— Raw data —

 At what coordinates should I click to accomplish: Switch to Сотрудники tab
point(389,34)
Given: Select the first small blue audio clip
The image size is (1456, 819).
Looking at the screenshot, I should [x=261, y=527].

— Directions for this task —
An exact repeat of all the entries above is required.

— Finished task —
 At what coordinates should I click to accomplish: Switch to Сотрудники tab
point(389,34)
Given: Select the first small blue audio clip
The image size is (1456, 819).
Looking at the screenshot, I should [x=261, y=527].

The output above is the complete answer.